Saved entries
*****
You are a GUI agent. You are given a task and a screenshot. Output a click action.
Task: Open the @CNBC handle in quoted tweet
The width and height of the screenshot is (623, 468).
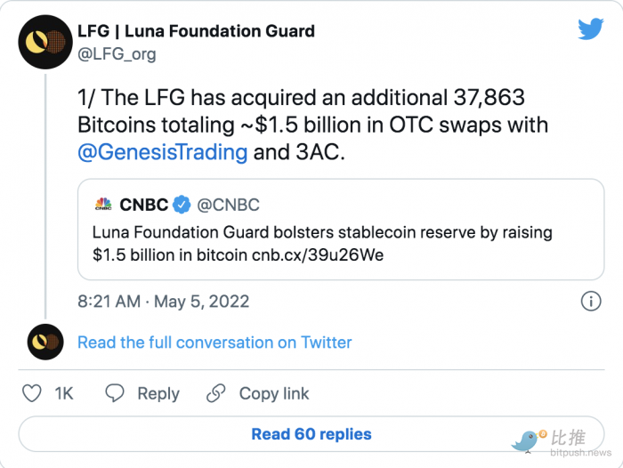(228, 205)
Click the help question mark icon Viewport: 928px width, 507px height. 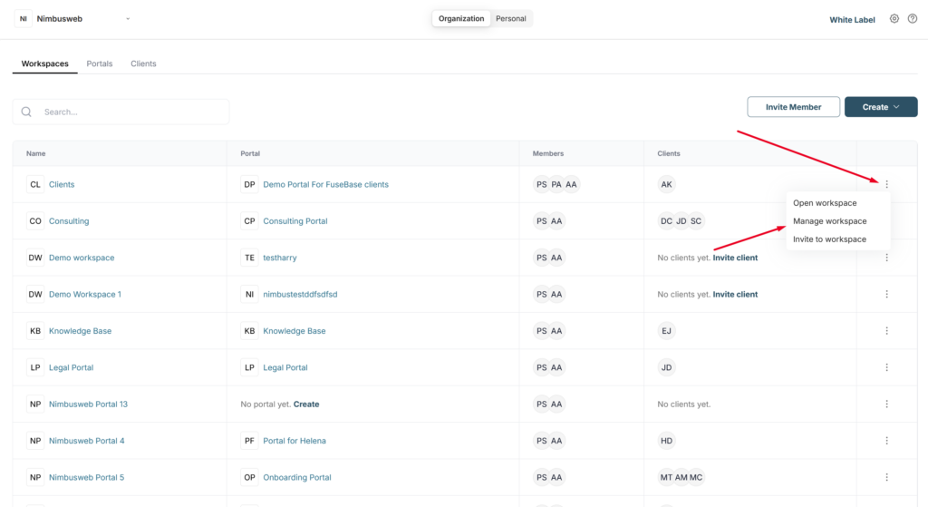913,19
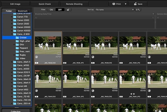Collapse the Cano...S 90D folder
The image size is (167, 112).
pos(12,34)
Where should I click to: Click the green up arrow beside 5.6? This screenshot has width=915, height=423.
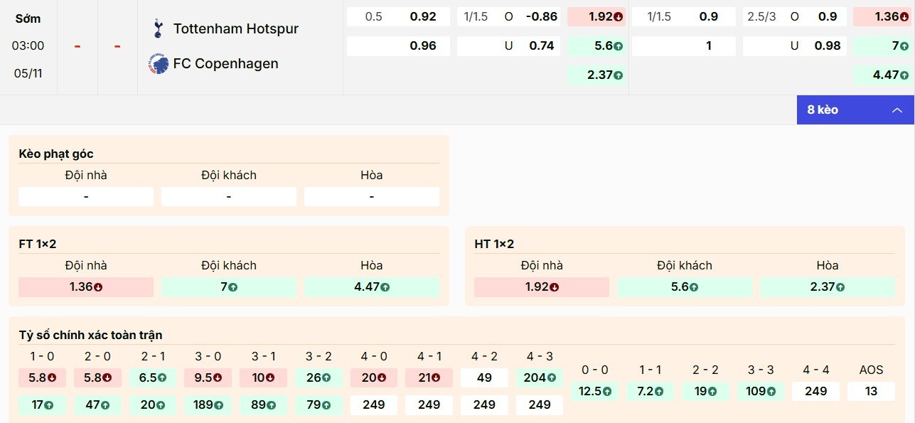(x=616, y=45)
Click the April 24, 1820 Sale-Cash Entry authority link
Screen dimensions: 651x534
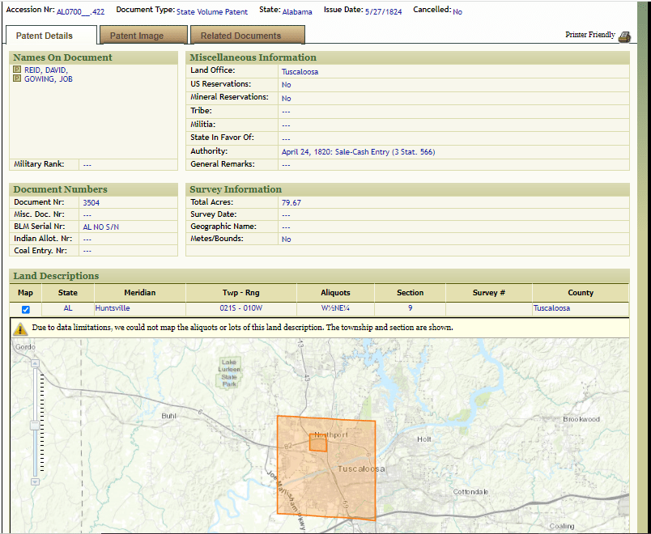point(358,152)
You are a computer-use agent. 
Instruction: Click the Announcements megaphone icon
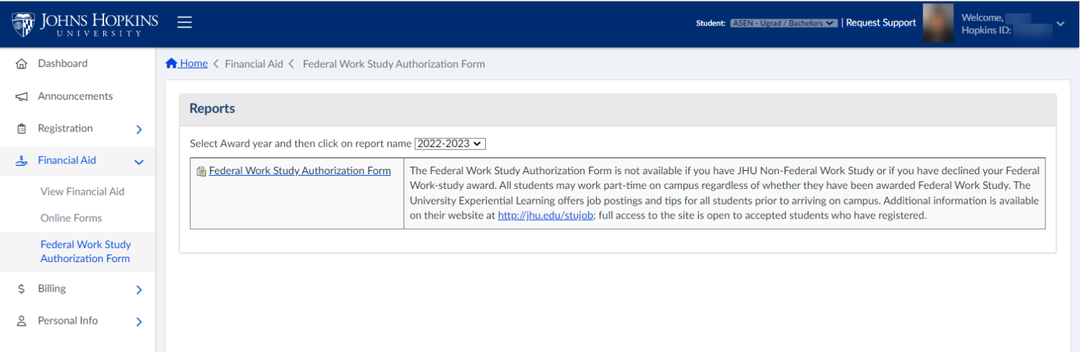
*****
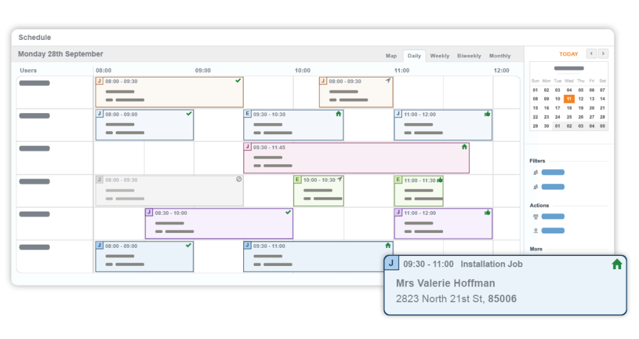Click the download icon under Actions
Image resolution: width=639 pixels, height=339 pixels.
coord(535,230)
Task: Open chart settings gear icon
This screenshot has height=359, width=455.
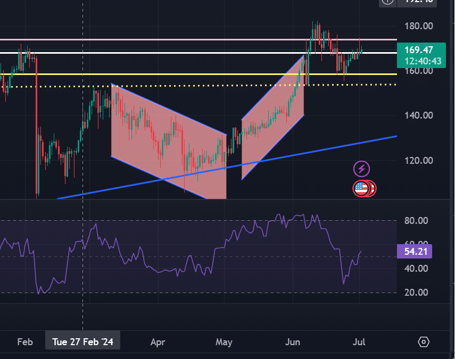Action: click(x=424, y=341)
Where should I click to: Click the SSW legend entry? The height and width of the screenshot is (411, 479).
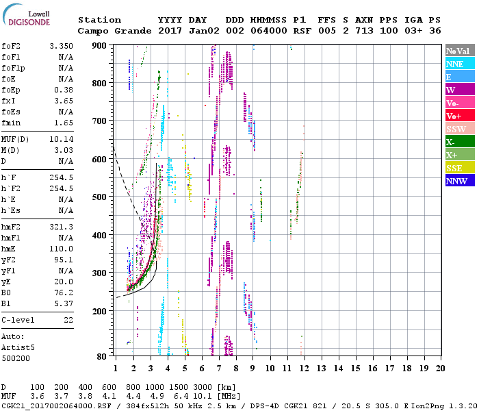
*****
▶ What is expected: Go back to the lines above and output, exactly as they stand, the ones from the line containing "Where should I click to: Click the green" to the line containing "You are a computer-use agent.". Leave all pictures behind.

▶ Answer:
Where should I click to: Click the green up arrow beside 5.6? This screenshot has width=915, height=423.
(x=616, y=45)
Click the April 24, 1820 Sale-Cash Entry authority link
Screen dimensions: 651x534
point(358,152)
You are a computer-use agent. 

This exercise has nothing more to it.